I brush all the glazes onto my work, and that’s part of how I get such beautiful and smooth finishes. Most of my glazes take 5 coats. It’s a tedious and time-consuming job, and nobody in their right mind does it that way. I’ve been doing it for 15 years. When I hired Sara I knew she would question my brushing method, and after a few months, she did. She doesn’t like to mess around with stupid stuff. It’s actually a relief to have someone pushing you to do things differently sometimes. I really hate the way I glaze but I’m too lazy and stubborn to try a different way. We mixed up enough glaze to fill 5 gallon buckets, and Sara started testing. To my relief it hasn’t been a big deal so far.

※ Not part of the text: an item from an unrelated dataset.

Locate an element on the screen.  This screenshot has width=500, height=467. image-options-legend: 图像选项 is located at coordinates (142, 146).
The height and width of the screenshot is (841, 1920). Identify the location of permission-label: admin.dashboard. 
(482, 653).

Most of the glazes have taken to it pretty well and it cuts our glaze time in half if not more.
Meanwhile I’ve been pondering what’s next. Vanessa from Miette came in today to order a ton of stuff for their stores and within an hour of her departure I was buzzing away on the wheel, working on her order. I was thinking about the Philadelphia Rosen show, a wholesale show in Philadelphia which I applied and was accepted to. It will be a better fit for me than New York because everything has to be handmade in the States and it caters to more of a gallery crowd. But… I don’t really want to go. I’m not that crazy about marketing myself to wholesale buyers. It’s only been the last couple of years that I started doing primarily wholesale, and I don’t love it. I’ve gotten by for years without it, but I also did more retail shows to support myself. Well, I’ve dropped almost all of my retail shows because they suck so much, so something has to replace that. This Christmas season will be the first ever where I haven’t scheduled a show.

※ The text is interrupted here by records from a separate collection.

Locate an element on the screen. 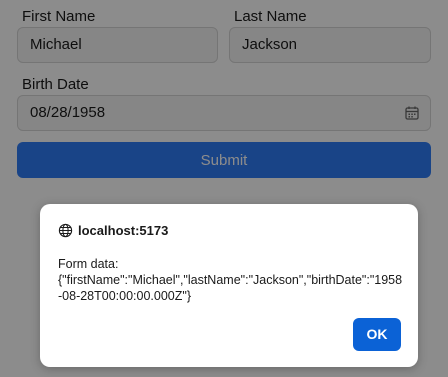  dialog-title: localhost:5173 is located at coordinates (113, 230).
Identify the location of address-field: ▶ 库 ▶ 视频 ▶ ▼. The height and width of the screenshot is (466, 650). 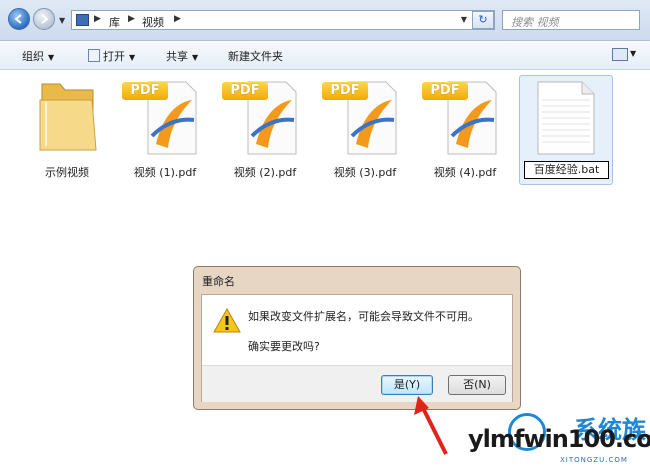
(283, 20).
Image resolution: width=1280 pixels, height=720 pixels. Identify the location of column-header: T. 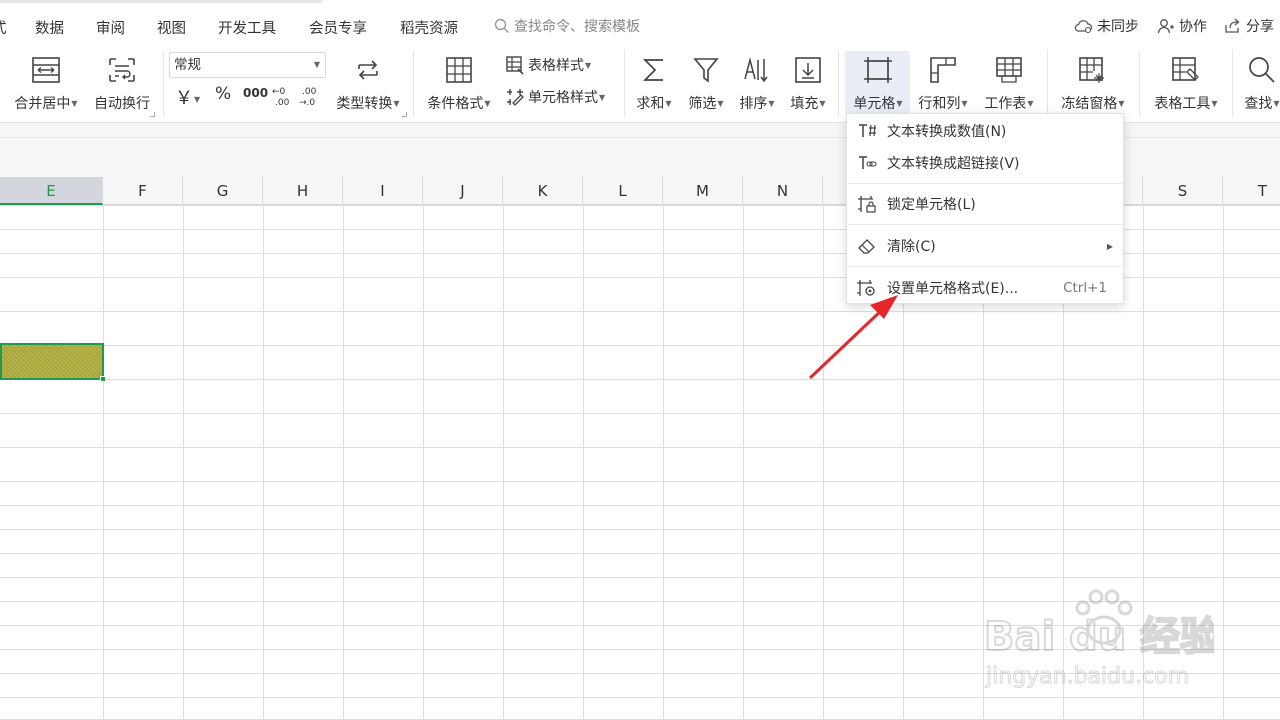
(1252, 191).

I’m totally on the fence, an irritating place to be. On one hand, I feel I should go, get myself out there in the world, connect with certain buyers and the magazine editors and writers who go to those things. And keep the money coming in if nothing else. On the other hand when I think of all the $350 orders for funky little galleries and gift shops that I'll have to fill – places that will never order again—I get bored just thinking about it. I kind of want to steer myself away from things that bore me. Stress and anger usually follow boredom very quickly in my life. Unfortunately nobody can really tell me what I should do. I keep looking at the unsigned Rosen contract and wonder if that’s a little red flag I see waving there at me.